Recorded information Start Marker

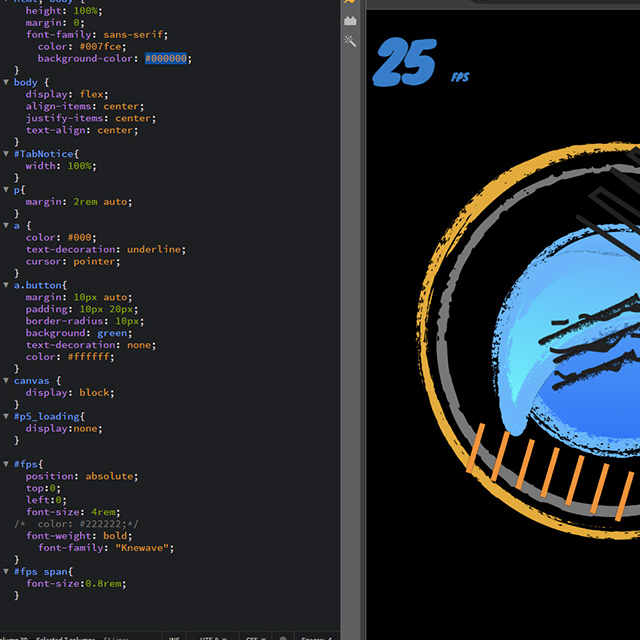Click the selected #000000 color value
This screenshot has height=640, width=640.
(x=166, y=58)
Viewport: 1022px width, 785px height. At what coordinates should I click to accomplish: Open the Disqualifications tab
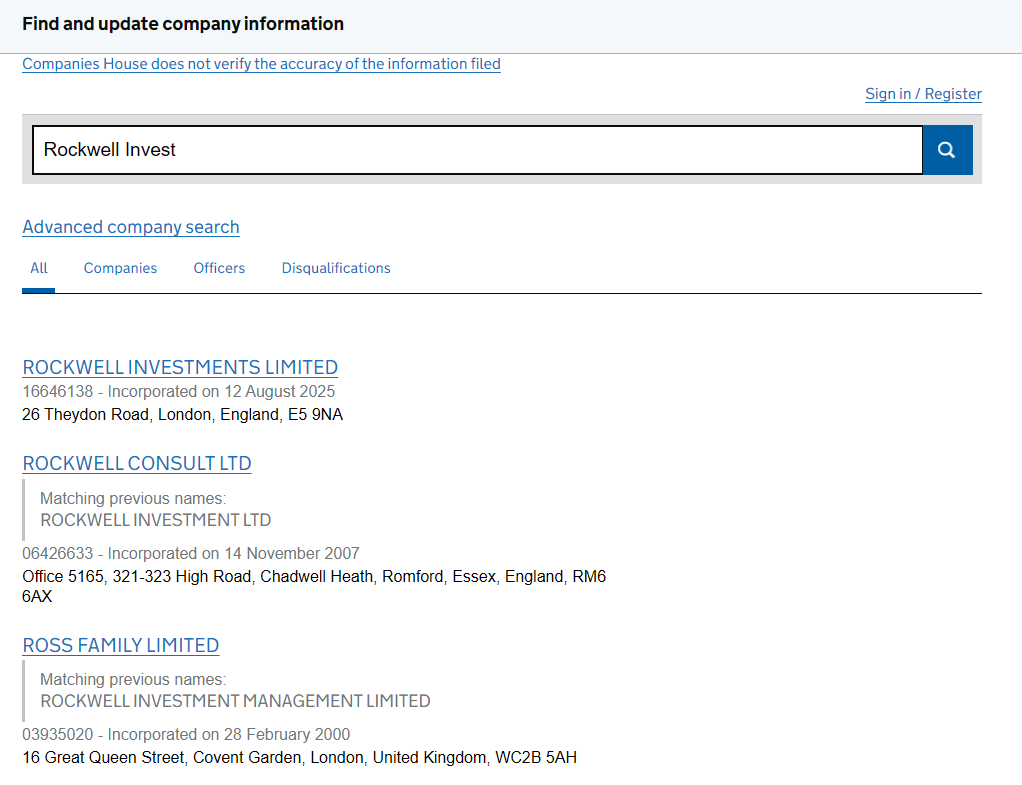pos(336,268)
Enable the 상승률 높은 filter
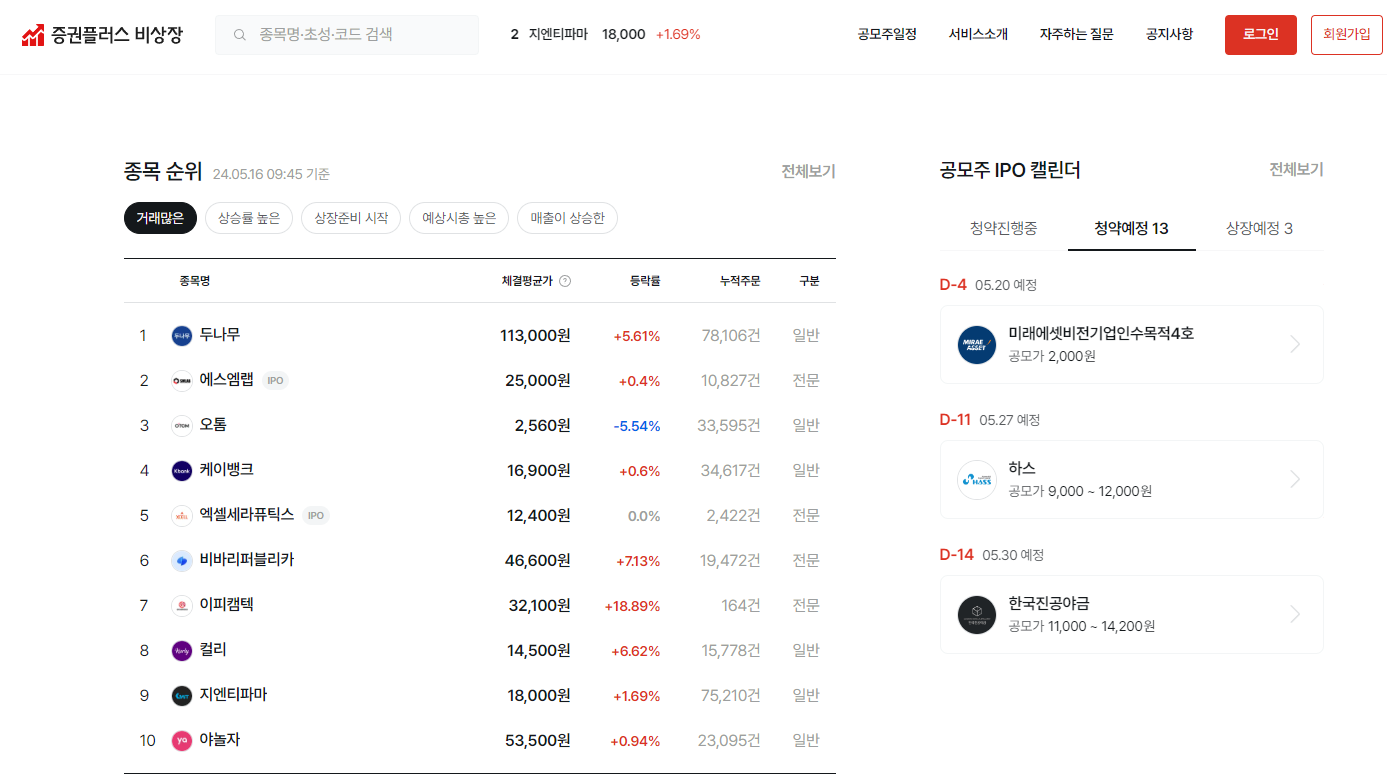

Recorded information End Marker

• **Work required**
Beginning with the line that contains "Viewport: 1022px width, 785px" and ending with the last line of the data, restate each line word for word. Exclude the pictures.

• **Solved exercise**
Viewport: 1022px width, 785px height. At what coordinates should I click to accomplish: Open the Disqualifications tab
pos(336,268)
Enable the 상승률 높은 filter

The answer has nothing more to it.